Once we had finally completed our navigation of the ring there were perhaps a dozen other hikers who had reached the rim and were making their way along the trails. We were relieved to see that many were Italians and also chose to take the sulfur rim route even after reading the mystery sign – so we were not too crazy!

Yet another scraggly trail led to the crater floor, this time there were no signs but nobody was using so far that day. The crater appeared less obviously active than the sulfur section of the rim, so I decided to be the first for the day to descend to the floor of the crater. The start of the trail was steep and made of loose gravel and ash and in order to keep from sliding it was necessary to very carefully select each step, taking it slowly. Every time I slid and caught myself on my hands I kept thinking back to all of the warning signs we had seen at the trail entrance and one in particular that admonished us NOT to SIT on the ground due to ground layers of poisonous gasses. That kept me moving. The descent trail took me down via two intermediate shelves. Each time I stepped over the edge of a shelf, the trail was steep, loose and scary, gradually reducing to a slight descent on hard crust. Finally at the crater floor I was able to look up and see the entire north wall covered with yellow sulfur deposits and rising columns of gas. It was pretty cool.

» DATA ENTRIES:
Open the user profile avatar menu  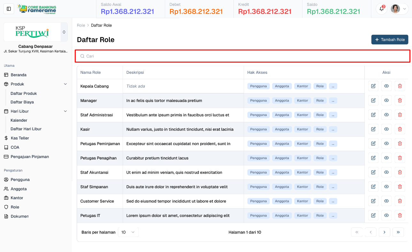(x=399, y=9)
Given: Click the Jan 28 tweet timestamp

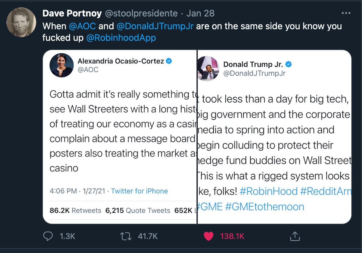Looking at the screenshot, I should (x=200, y=13).
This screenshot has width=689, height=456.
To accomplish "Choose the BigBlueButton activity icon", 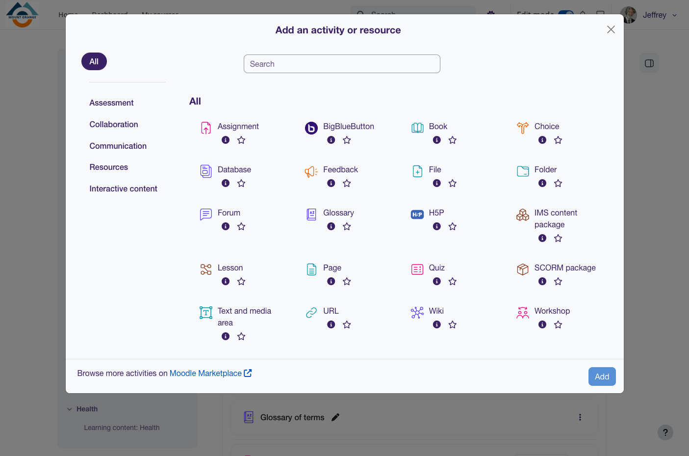I will pos(311,128).
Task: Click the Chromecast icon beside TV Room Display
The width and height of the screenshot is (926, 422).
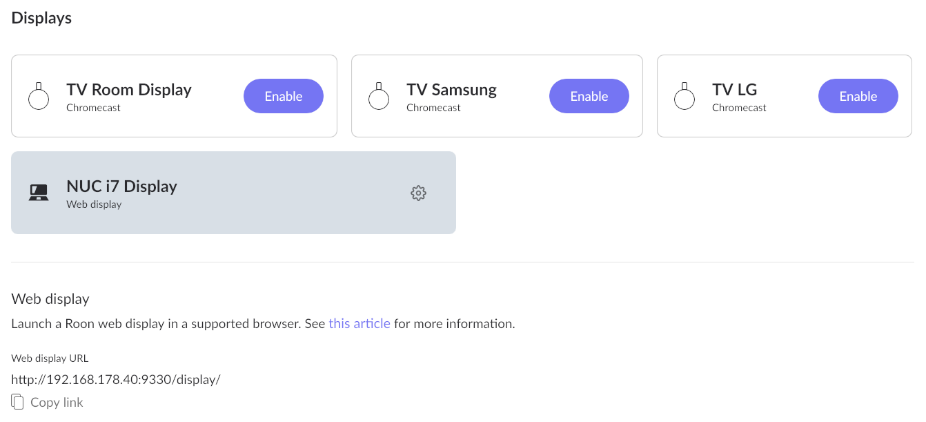Action: coord(39,96)
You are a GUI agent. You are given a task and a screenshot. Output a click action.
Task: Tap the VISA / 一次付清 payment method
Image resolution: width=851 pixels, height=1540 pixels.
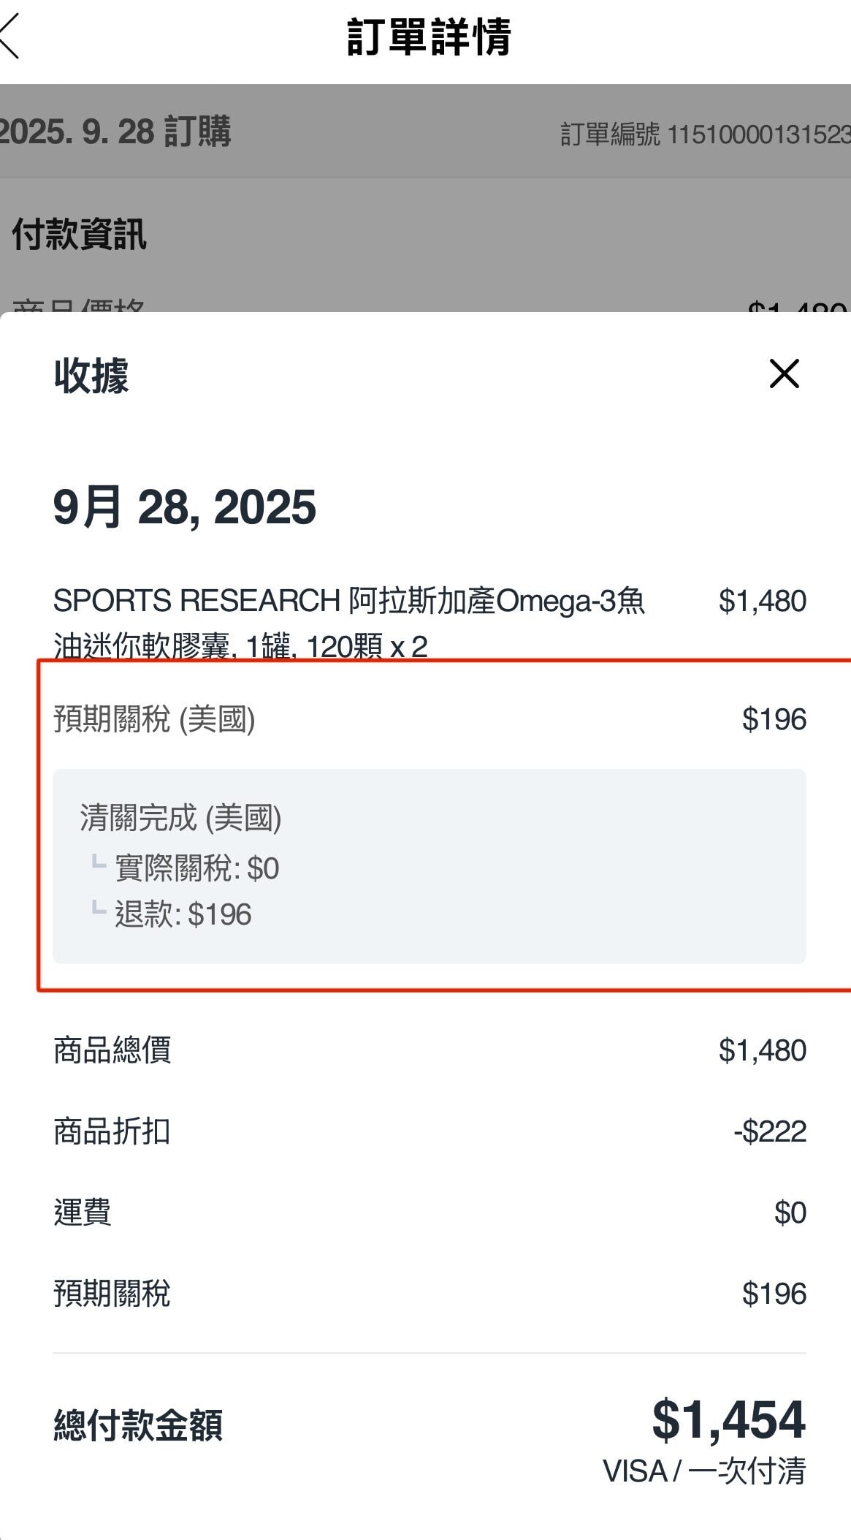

» PROBLEMS AND TASKS:
1. From the crater hike account, print everything from "Once we had" down to "not too crazy!".
2. Condense the paragraph of the crater hike account that opens with "Yet another scraggly trail" into a shorter version that keeps its main facts.
3. Pick up the crater hike account after its final sentence and keep it going.
The listing has no connection to the crater hike account.

» TASK ANSWERS:
1.
Once we had finally completed our navigation of the ring there were perhaps a dozen other hikers who had reached the rim and were making their way along the trails. We were relieved to see that many were Italians and also chose to take the sulfur rim route even after reading the mystery sign – so we were not too crazy!

2. An unmarked trail that nobody had used yet that day led down to the crater floor. Because the crater looked less active than the sulfur part of the rim, the narrator chose to be the first to go down that day. The start was steep, loose gravel and ash that required slow, careful steps. Each slip caught on the hands brought back a trailhead sign warning not to sit on the ground because of layers of poisonous gas. The route passed two intermediate shelves, each one steep and loose over its edge before easing into a gentle descent on hard crust. From the floor, the whole north wall could be seen covered in yellow sulfur deposits with columns of gas rising from it.

3.
With such an early start we found ourselves descending the mountain just as the bulk of the crowds began their ascent in the beginning of the day’s heat. Rather than head directly back to Footprint, we walked into the ferry terminal using the steady stream of walkers to find the source, and soon found ourselves at a comfortable table in Porto di Levante for the obligatory gelato and a beer as reward for our efforts (as if the view wasn’t enough!). We relaxed and watched several ferries disgorge their passengers of what appeared to be mostly day trippers who we then joined as they marched on the flat road across the narrow pinch of the island to the mud bath pool and beyond to the black sand beach of Porto Ponente where we rejoined Footprint for a refreshing swim and a lazy afternoon.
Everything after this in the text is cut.